═══ Selected passage

Over the years, I’ve received many wonderful books by some of my favorite writers, new releases and hard-to-find editions from an author’s backlist alike. I’m happy to say I’ve appreciated each gift and, after quickly checking my bookshelf this week, I can say with near-total confidence that I’ve enjoyed reading most, if not all, of these titles, whether they were short-story collections, novels, biographies, or memoirs.
As far as I can recollect, however, I’ve never received from family members or my closest friends a book by a first-time author. Either, I assume, because it takes time for a new author to enter the gift-giving zeitgeist or, perhaps more tellingly, because the risk of presenting a title by an emerging author outweighs the certainty of a safer selection from a more established one. Safe is sensible, I understand, but so is a sweater or a Hallmark card stuffed with cash. Writing a book is anything but sensible, and this Christmas I’ve committed to championing young writers brave enough to buck convention and disrupt our expectations for what’s possible.
Risk brings its own reward, and in her surreal and stylish novel, Y/N (Astra House, $18, 224 pp.), Esther Yi gives her readers more than their fair share, and plenty to ponder. The book’s unnamed narrator is a Korean American living in Germany, where she works as a copywriter for an Australian expat’s business in canned artichokes. “My job required me to credibly infuse the vegetable with the ability to feel romantic love for its consumer.” After her roommate drags her to a concert by a South Korean boy band with “supernatural charisma,” the narrator becomes obsessed with Moon, the band’s youngest and most luminous member, whose “fluid, tragic, ancient” dance moves leave her—like millions of other fans around the world—“permanently destabilized, unable to return to the spiritual attenuation of her daily life.” Shaken, or perhaps set free, she starts penning Y/N (Your/Name) fan fiction about her love affair with the mega-star who writes pop songs inspired by the great works of art and literature. (“The album, a statement of protest against Oedipus’s capitulation to darkness, celebrated too much seeing, too much light.”) When Moon shockingly quits the band, the narrator travels to Seoul in search of him, an existential odyssey that parallels her own Y/N fan fiction. And this, dear reader, is when things start to get absurd. Pynchonian conspiracies and Pirandello-like characters advance the story and its narrator toward a logical-illogical endpoint, which is at once tantalizingly close and satisfyingly complete. That Yi navigates such weirdness with stylized precision and authorial purpose is a testament to her profound talent. This is a short book, but undeniably significant, a destined-to-be-classic by an emerging artist that wrestles (materially, spiritually, and intellectually) with today’s culture of mass fandom and the individual feeling of disconnection that has come to define this increasingly absurd era.

══════

◆ Problems to work on
#1 Reproduce the passage of the review above from "Over the years, I’ve" up to and including "biographies, or memoirs.".
#2 Answer these questions about the review above.
(a) In which country does the novel's narrator live and work?
(b) Which house publishes Y/N?
(c) What has the reviewer committed to doing this Christmas?

═══ Data segment

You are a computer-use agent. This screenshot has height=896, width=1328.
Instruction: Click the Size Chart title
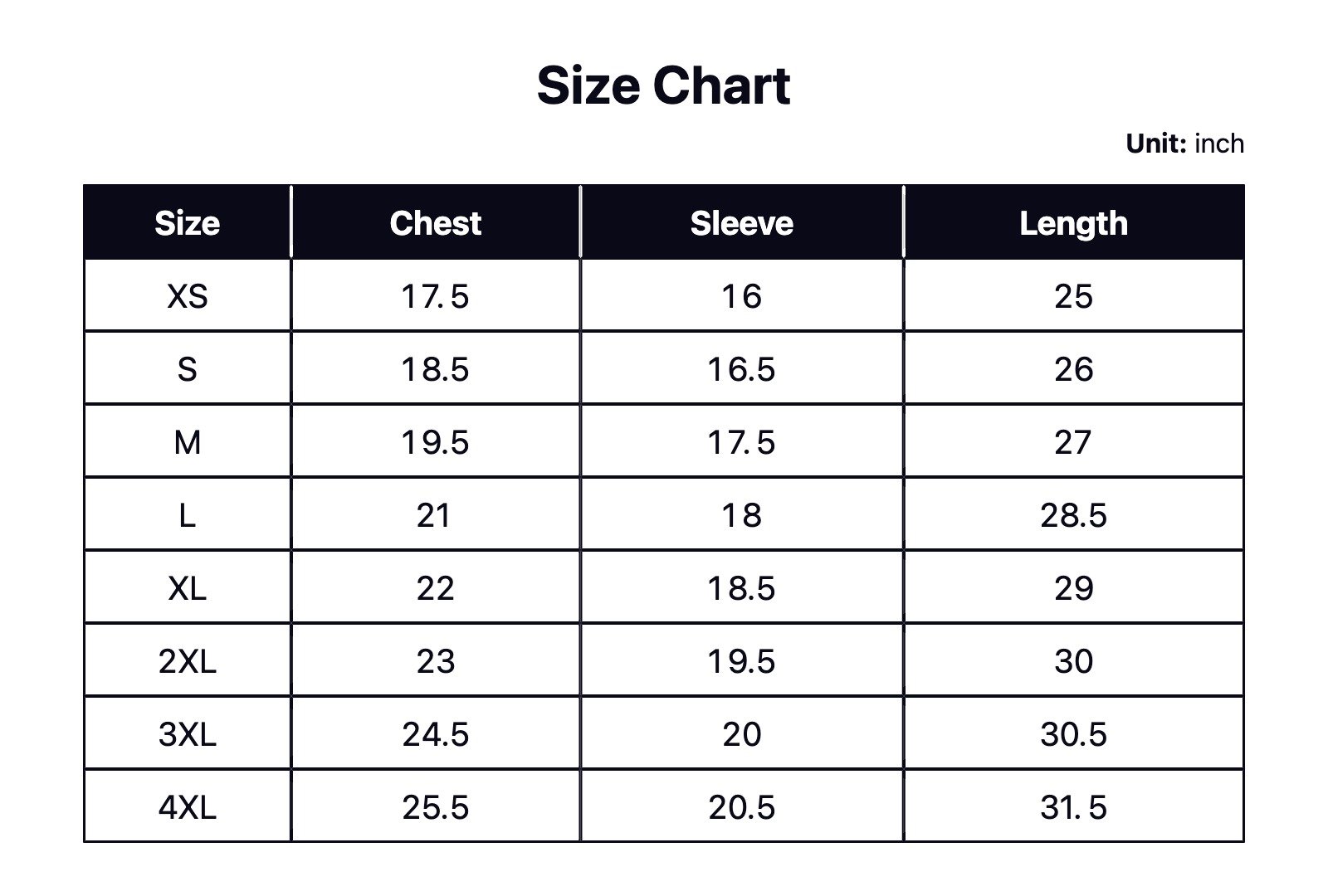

══════

◆ Task-by-task outputs
#1
Over the years, I’ve received many wonderful books by some of my favorite writers, new releases and hard-to-find editions from an author’s backlist alike. I’m happy to say I’ve appreciated each gift and, after quickly checking my bookshelf this week, I can say with near-total confidence that I’ve enjoyed reading most, if not all, of these titles, whether they were short-story collections, novels, biographies, or memoirs.

#2
(a) Germany.
(b) Astra House.
(c) Championing young writers brave enough to buck convention and disrupt our expectations for what's possible.